Trabalho a fazer:
1. Reescreva em forma de lista, de modo mais breve, o parágrafo do trecho do texto que começa com "Os povos indígenas isolados são aqueles". Mantenha os fatos principais.
2. Responda com base no trecho do texto:
(a) Qual ministro do STF tomou a decisão na ADPF 991?
(b) Quando e onde Bruno Pereira foi assassinado?
(c) Quem foi nomeado para coordenar a área de isolados da Funai?

Trecho do texto:
Em decisão histórica, o Supremo Tribunal Federal (STF) concordou com todos os pedidos feitos pela Articulação dos Povos Indígenas do Brasil (Apib) e ordenou que o governo brasileiro tome todas as medidas necessárias para garantir a proteção da vida e dos territórios com presença de povos indígenas isolados e de recente contato. A decisão do ministro Edson Fachin foi na Arguição por Descumprimento de Preceito Fundamental (ADPF) 991 e elenca sete obrigações impostas à União, à Fundação Nacional do Índio (Funai) e ao Conselho Nacional de Justiça (CNJ).

O Observatório dos Direitos Humanos dos Povos Indígenas Isolados e de Recente Contato (Opi) apoiou a Apib na elaboração da ADPF 991, com subsídios técnicos e jurídicos, e considera a ação um marco na defesa dos direitos desses grupos indígenas e também uma continuidade do trabalho do fundador da organização, o indigenista Bruno Pereira, assassinado em junho de 2022 no Vale do Javari.

Os povos indígenas isolados são aqueles que não mantém contatos intensos ou constantes com pessoas de fora de seus coletivos. Geralmente optam por viver longe da sociedade externa por terem sofrido perseguições e massacres durante os processos de ocupação e colonização na região amazônica. Os povos de recente contato são aqueles que mantém contato ocasional, intermitente ou permanente com segmentos da sociedade nacional mas conservam significativa autonomia sociocultural. Historicamente esses povos sofreram genocídio e etnocídio e estão sujeitos a vulnerabilidades que colocam em risco sua própria existência.

Na ação, a Apib sustentou que permanece o risco de genocídio e etnocídio diante da política do governo brasileiro de abertura das terras indígenas à exploração comercial e da facilitação do ingresso de missionários em seus territórios – um missionário, Ricardo Lopes Dias, chegou a ser nomeado para coordenar a área de isolados da Funai. Para Edson Fachin, nenhuma das informações prestadas pela presidência da Funai e pela presidência da República ao contestar a ação judicial foi capaz de negar essa realidade. O ministro disse “compreender que nenhuma das medidas necessárias à preservação da cultura e sobrevivência dos povos isolados e de recente contato foram tomadas, em especial aquelas destinadas ao registro confirmado de um novo povo isolado e as medidas imperiosas para a garantia de sua existência”.

Dados fornecidos:
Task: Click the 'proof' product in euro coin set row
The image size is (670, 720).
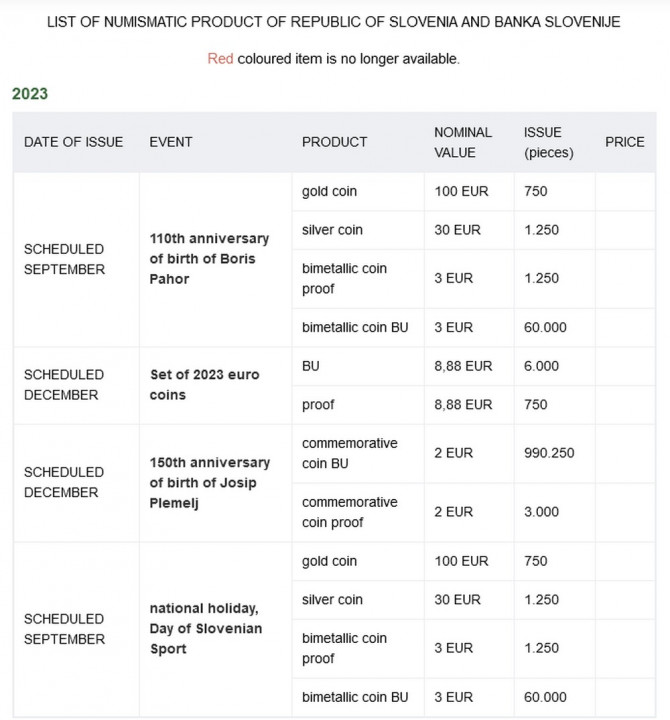Action: click(x=318, y=405)
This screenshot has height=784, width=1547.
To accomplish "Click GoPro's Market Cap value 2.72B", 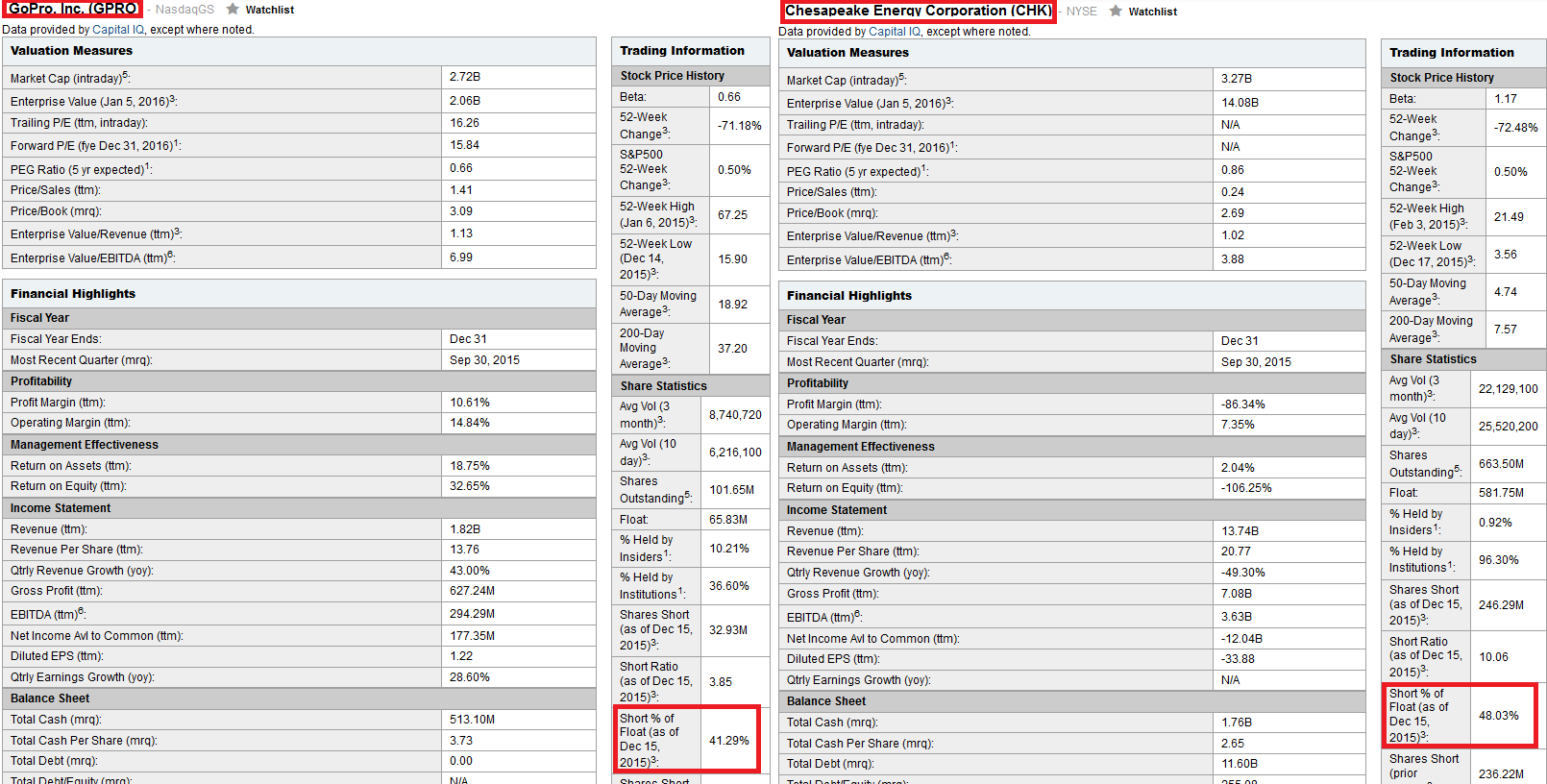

Respostas às tarefas:
1.
- Povos indígenas isolados: não mantêm contatos intensos ou constantes com pessoas de fora de seus coletivos. Em geral, vivem longe da sociedade externa por terem sofrido perseguições e massacres durante a ocupação e a colonização da Amazônia.
- Povos de recente contato: mantêm contato ocasional, intermitente ou permanente com segmentos da sociedade nacional, mas conservam significativa autonomia sociocultural.
- Ambos os grupos sofreram historicamente genocídio e etnocídio e estão sujeitos a vulnerabilidades que põem em risco sua existência.

2.
(a) Edson Fachin.
(b) Em junho de 2022, no Vale do Javari.
(c) O missionário Ricardo Lopes Dias.